:: Available data ::

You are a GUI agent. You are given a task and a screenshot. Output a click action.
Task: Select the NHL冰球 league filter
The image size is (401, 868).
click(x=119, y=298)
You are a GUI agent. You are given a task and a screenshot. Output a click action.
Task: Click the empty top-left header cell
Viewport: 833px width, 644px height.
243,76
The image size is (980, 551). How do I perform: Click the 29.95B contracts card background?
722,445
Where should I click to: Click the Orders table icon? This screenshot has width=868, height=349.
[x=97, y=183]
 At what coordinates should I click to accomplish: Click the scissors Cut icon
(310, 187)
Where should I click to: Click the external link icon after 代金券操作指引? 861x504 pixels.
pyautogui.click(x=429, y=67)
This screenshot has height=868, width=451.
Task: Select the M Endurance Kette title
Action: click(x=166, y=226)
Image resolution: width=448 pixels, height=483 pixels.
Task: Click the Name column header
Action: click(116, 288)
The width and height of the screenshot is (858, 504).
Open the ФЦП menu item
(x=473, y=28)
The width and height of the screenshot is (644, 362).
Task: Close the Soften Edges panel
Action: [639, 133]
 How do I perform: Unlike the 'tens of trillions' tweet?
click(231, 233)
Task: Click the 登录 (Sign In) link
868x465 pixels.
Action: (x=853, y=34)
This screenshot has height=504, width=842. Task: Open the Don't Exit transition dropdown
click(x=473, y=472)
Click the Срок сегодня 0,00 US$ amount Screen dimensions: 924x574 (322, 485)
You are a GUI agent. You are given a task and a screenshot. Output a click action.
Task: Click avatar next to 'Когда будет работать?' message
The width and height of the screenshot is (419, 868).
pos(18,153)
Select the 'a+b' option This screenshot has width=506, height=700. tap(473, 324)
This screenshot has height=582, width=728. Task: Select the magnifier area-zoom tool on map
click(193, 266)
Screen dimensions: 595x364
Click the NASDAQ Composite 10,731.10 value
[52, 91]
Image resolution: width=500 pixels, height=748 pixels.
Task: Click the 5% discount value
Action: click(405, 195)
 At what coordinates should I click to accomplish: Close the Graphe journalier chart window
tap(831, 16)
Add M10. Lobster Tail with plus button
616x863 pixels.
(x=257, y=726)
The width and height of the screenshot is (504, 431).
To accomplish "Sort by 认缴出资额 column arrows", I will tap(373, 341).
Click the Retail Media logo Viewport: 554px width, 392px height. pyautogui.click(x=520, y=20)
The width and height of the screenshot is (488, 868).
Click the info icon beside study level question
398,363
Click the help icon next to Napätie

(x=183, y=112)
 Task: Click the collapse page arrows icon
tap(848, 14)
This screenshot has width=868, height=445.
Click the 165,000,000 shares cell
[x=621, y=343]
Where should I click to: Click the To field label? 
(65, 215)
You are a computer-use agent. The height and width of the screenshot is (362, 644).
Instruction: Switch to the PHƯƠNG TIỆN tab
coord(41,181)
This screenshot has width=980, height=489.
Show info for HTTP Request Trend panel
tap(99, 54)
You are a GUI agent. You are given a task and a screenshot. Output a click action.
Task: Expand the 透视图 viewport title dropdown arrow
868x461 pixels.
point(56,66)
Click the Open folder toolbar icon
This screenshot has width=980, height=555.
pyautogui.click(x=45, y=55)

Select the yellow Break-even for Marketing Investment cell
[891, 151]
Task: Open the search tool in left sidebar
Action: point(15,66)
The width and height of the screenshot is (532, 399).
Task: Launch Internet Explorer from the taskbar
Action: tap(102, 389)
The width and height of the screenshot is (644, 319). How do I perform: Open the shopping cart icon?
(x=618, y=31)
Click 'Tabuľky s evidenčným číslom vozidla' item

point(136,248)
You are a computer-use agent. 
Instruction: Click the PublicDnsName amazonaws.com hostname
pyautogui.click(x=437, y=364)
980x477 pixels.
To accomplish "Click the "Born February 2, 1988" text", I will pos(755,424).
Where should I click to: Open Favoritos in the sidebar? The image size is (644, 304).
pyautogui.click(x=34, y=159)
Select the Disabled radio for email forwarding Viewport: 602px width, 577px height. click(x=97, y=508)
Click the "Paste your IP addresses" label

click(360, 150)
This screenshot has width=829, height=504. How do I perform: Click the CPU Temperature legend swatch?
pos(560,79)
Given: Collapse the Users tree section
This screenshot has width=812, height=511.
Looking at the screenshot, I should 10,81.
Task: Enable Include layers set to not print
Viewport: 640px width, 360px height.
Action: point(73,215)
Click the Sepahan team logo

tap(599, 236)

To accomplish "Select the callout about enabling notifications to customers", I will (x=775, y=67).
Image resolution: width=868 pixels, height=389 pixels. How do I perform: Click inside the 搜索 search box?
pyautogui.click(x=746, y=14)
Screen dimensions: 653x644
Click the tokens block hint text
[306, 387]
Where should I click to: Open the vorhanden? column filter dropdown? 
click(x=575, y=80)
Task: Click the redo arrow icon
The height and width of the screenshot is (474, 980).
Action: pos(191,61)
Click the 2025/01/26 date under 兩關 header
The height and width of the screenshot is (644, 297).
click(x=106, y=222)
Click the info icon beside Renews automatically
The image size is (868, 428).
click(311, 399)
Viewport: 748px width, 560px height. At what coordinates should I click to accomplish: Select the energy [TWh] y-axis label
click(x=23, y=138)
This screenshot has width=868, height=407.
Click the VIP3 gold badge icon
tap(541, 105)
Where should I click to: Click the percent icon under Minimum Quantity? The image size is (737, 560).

:::

■ Exercise requirements
The records above need to be written out again. Keep them exact.

■ Answer to the problem
You are a GUI agent. You are given a task and a screenshot. Output a click action.
Task: Select the NHL冰球 league filter
The image size is (401, 868).
click(x=119, y=298)
You are a GUI agent. You are given a task and a screenshot. Output a click action.
Task: Click the empty top-left header cell
Viewport: 833px width, 644px height.
243,76
The image size is (980, 551). How do I perform: Click the 29.95B contracts card background?
722,445
Where should I click to: Click the Orders table icon? This screenshot has width=868, height=349.
[x=97, y=183]
 At what coordinates should I click to accomplish: Click the scissors Cut icon
(310, 187)
Where should I click to: Click the external link icon after 代金券操作指引? 861x504 pixels.
pyautogui.click(x=429, y=67)
This screenshot has height=868, width=451.
Task: Select the M Endurance Kette title
Action: click(x=166, y=226)
Image resolution: width=448 pixels, height=483 pixels.
Task: Click the Name column header
Action: click(116, 288)
The width and height of the screenshot is (858, 504).
Open the ФЦП menu item
(x=473, y=28)
The width and height of the screenshot is (644, 362).
Task: Close the Soften Edges panel
Action: [639, 133]
 How do I perform: Unlike the 'tens of trillions' tweet?
click(231, 233)
Task: Click the 登录 (Sign In) link
868x465 pixels.
Action: (x=853, y=34)
This screenshot has height=504, width=842. Task: Open the Don't Exit transition dropdown
click(x=473, y=472)
Click the Срок сегодня 0,00 US$ amount Screen dimensions: 924x574 (322, 485)
You are a GUI agent. You are given a task and a screenshot. Output a click action.
Task: Click avatar next to 'Когда будет работать?' message
The width and height of the screenshot is (419, 868).
pos(18,153)
Select the 'a+b' option This screenshot has width=506, height=700. tap(473, 324)
This screenshot has height=582, width=728. Task: Select the magnifier area-zoom tool on map
click(193, 266)
Screen dimensions: 595x364
Click the NASDAQ Composite 10,731.10 value
[52, 91]
Image resolution: width=500 pixels, height=748 pixels.
Task: Click the 5% discount value
Action: click(405, 195)
 At what coordinates should I click to accomplish: Close the Graphe journalier chart window
tap(831, 16)
Add M10. Lobster Tail with plus button
616x863 pixels.
(x=257, y=726)
The width and height of the screenshot is (504, 431).
To accomplish "Sort by 认缴出资额 column arrows", I will tap(373, 341).
Click the Retail Media logo Viewport: 554px width, 392px height. pyautogui.click(x=520, y=20)
The width and height of the screenshot is (488, 868).
Click the info icon beside study level question
398,363
Click the help icon next to Napätie

(x=183, y=112)
 Task: Click the collapse page arrows icon
tap(848, 14)
This screenshot has width=868, height=445.
Click the 165,000,000 shares cell
[x=621, y=343]
Where should I click to: Click the To field label? 
(65, 215)
You are a computer-use agent. The height and width of the screenshot is (362, 644).
Instruction: Switch to the PHƯƠNG TIỆN tab
coord(41,181)
This screenshot has width=980, height=489.
Show info for HTTP Request Trend panel
tap(99, 54)
You are a GUI agent. You are given a task and a screenshot. Output a click action.
Task: Expand the 透视图 viewport title dropdown arrow
868x461 pixels.
point(56,66)
Click the Open folder toolbar icon
This screenshot has width=980, height=555.
pyautogui.click(x=45, y=55)

Select the yellow Break-even for Marketing Investment cell
[891, 151]
Task: Open the search tool in left sidebar
Action: point(15,66)
The width and height of the screenshot is (532, 399).
Task: Launch Internet Explorer from the taskbar
Action: tap(102, 389)
The width and height of the screenshot is (644, 319). How do I perform: Open the shopping cart icon?
(x=618, y=31)
Click 'Tabuľky s evidenčným číslom vozidla' item

point(136,248)
You are a computer-use agent. 
Instruction: Click the PublicDnsName amazonaws.com hostname
pyautogui.click(x=437, y=364)
980x477 pixels.
To accomplish "Click the "Born February 2, 1988" text", I will pos(755,424).
Where should I click to: Open Favoritos in the sidebar? The image size is (644, 304).
pyautogui.click(x=34, y=159)
Select the Disabled radio for email forwarding Viewport: 602px width, 577px height. click(x=97, y=508)
Click the "Paste your IP addresses" label

click(360, 150)
This screenshot has width=829, height=504. How do I perform: Click the CPU Temperature legend swatch?
pos(560,79)
Given: Collapse the Users tree section
This screenshot has width=812, height=511.
Looking at the screenshot, I should 10,81.
Task: Enable Include layers set to not print
Viewport: 640px width, 360px height.
Action: point(73,215)
Click the Sepahan team logo

tap(599, 236)

To accomplish "Select the callout about enabling notifications to customers", I will (x=775, y=67).
Image resolution: width=868 pixels, height=389 pixels. How do I perform: Click inside the 搜索 search box?
pyautogui.click(x=746, y=14)
Screen dimensions: 653x644
Click the tokens block hint text
[306, 387]
Where should I click to: Open the vorhanden? column filter dropdown? 
click(x=575, y=80)
Task: Click the redo arrow icon
The height and width of the screenshot is (474, 980).
Action: pos(191,61)
Click the 2025/01/26 date under 兩關 header
The height and width of the screenshot is (644, 297).
click(x=106, y=222)
Click the info icon beside Renews automatically
The image size is (868, 428).
click(311, 399)
Viewport: 748px width, 560px height. At what coordinates should I click to accomplish: Select the energy [TWh] y-axis label
click(x=23, y=138)
This screenshot has width=868, height=407.
Click the VIP3 gold badge icon
tap(541, 105)
Where should I click to: Click the percent icon under Minimum Quantity? The image size is (737, 560).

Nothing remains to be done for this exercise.